**Given exercise**.
Output the lines of the records as a numbered list, omitting blank lines, starting at the line containing "The image size is (775, 472)." and ending at the line containing "coord(42,39)".

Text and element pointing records
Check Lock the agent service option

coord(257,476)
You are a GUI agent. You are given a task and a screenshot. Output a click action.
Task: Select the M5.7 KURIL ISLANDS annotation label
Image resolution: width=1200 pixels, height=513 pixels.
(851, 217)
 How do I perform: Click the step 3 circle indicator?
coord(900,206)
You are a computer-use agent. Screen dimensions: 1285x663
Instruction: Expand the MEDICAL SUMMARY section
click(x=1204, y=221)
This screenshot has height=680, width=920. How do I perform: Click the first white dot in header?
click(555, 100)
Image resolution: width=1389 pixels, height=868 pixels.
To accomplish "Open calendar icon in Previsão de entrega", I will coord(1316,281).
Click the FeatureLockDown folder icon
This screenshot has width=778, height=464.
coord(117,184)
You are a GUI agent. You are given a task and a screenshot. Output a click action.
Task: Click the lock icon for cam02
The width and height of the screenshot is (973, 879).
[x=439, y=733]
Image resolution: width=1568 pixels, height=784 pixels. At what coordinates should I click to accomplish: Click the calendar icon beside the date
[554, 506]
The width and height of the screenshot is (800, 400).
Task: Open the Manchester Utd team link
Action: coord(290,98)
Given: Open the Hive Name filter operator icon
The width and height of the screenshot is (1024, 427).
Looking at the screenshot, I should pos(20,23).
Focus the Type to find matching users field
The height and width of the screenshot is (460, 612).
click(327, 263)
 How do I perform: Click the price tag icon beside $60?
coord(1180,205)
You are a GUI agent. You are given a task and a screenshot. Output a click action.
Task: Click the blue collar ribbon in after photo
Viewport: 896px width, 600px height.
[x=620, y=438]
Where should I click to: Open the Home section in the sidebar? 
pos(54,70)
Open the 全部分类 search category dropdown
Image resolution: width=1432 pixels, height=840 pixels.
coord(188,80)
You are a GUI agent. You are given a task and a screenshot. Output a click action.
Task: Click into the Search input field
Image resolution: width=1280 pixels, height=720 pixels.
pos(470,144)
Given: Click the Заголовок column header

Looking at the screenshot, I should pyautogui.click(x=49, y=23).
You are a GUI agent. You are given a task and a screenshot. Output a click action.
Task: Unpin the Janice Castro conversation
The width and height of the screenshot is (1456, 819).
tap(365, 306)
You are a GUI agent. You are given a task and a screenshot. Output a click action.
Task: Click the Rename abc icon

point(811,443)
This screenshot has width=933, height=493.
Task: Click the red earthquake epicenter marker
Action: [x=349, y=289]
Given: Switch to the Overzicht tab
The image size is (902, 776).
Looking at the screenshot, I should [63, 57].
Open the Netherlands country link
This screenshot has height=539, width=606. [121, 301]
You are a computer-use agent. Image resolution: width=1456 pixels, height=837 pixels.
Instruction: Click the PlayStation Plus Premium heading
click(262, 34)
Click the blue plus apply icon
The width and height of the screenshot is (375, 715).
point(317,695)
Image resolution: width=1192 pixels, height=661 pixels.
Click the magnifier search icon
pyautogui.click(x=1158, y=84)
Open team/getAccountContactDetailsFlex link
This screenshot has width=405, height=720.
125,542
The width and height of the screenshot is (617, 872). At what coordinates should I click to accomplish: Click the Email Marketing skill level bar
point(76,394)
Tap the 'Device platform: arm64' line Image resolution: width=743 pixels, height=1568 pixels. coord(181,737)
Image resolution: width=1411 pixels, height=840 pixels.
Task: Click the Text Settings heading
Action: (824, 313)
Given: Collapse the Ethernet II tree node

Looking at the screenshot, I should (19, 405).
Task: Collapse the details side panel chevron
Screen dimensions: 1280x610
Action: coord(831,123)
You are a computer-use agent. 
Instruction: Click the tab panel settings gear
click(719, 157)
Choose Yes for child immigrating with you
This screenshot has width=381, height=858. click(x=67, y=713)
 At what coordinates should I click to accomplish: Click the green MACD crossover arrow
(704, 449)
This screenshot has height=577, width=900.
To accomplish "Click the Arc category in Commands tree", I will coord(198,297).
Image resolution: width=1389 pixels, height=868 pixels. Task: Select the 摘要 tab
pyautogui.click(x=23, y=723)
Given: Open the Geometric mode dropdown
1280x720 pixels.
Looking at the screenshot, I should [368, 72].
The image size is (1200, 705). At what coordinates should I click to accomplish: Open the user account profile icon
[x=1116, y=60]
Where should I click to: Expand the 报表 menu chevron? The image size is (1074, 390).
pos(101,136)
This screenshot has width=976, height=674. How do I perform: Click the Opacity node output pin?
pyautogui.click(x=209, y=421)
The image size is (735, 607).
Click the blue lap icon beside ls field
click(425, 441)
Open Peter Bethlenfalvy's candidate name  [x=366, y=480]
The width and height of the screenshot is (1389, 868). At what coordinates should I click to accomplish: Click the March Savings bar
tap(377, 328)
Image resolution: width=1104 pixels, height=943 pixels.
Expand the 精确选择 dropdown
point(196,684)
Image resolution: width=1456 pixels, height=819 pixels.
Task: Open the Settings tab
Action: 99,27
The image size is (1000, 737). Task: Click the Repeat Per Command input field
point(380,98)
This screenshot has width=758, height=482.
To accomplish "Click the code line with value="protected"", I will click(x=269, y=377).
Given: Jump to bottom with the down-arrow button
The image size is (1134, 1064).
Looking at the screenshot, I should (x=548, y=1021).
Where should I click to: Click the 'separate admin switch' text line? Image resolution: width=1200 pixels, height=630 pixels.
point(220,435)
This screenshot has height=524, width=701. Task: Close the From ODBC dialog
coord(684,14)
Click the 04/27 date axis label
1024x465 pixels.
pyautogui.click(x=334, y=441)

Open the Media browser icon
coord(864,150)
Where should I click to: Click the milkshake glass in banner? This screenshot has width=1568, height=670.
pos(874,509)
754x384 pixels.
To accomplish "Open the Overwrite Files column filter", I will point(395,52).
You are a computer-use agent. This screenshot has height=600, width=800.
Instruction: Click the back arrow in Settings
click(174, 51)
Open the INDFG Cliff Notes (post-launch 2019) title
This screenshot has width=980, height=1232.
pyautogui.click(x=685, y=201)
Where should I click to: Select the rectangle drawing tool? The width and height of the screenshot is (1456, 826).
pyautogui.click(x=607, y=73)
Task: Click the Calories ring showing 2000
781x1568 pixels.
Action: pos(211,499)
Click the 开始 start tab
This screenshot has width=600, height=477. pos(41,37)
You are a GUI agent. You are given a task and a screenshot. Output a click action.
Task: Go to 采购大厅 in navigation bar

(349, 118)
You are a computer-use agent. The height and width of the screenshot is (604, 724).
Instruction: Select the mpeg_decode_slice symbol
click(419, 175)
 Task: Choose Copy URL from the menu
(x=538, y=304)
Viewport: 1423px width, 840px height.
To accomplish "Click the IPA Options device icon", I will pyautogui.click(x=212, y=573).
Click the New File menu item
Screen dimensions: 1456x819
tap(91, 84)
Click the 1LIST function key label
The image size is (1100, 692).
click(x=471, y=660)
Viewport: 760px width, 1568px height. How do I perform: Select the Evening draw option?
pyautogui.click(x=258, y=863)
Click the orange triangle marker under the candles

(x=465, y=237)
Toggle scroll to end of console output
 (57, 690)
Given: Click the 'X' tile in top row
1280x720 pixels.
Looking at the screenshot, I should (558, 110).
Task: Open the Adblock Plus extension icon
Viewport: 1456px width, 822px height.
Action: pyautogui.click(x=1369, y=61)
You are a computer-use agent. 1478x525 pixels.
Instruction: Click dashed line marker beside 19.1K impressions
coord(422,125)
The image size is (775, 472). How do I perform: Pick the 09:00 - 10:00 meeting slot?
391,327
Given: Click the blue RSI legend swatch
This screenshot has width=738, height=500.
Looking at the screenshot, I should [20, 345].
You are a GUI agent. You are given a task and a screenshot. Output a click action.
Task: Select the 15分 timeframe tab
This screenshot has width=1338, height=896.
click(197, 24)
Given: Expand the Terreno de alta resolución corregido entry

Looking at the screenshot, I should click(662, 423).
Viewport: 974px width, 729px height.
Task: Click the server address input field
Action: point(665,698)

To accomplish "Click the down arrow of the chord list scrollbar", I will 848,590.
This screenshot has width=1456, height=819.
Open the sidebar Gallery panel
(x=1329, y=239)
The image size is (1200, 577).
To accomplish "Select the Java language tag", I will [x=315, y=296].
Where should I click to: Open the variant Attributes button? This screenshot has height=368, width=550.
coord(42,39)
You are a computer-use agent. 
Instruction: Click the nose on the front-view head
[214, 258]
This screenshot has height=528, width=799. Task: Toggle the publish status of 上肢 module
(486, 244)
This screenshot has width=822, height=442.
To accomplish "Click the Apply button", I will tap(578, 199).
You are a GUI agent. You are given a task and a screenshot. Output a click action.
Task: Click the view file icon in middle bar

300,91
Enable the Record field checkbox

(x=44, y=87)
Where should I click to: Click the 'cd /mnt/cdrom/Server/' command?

**Result below**.
1. The image size is (775, 472). How do I perform: Pick the 09:00 - 10:00 meeting slot?
2. 391,327
3. Given: Click the blue RSI legend swatch
4. This screenshot has width=738, height=500.
5. Looking at the screenshot, I should [20, 345].
6. You are a GUI agent. You are given a task and a screenshot. Output a click action.
7. Task: Select the 15分 timeframe tab
8. This screenshot has width=1338, height=896.
9. click(197, 24)
10. Given: Expand the Terreno de alta resolución corregido entry
11. Looking at the screenshot, I should click(662, 423).
12. Viewport: 974px width, 729px height.
13. Task: Click the server address input field
14. Action: point(665,698)
15. To accomplish "Click the down arrow of the chord list scrollbar", I will 848,590.
16. This screenshot has width=1456, height=819.
17. Open the sidebar Gallery panel
18. (x=1329, y=239)
19. The image size is (1200, 577).
20. To accomplish "Select the Java language tag", I will [x=315, y=296].
21. Where should I click to: Open the variant Attributes button? This screenshot has height=368, width=550.
22. coord(42,39)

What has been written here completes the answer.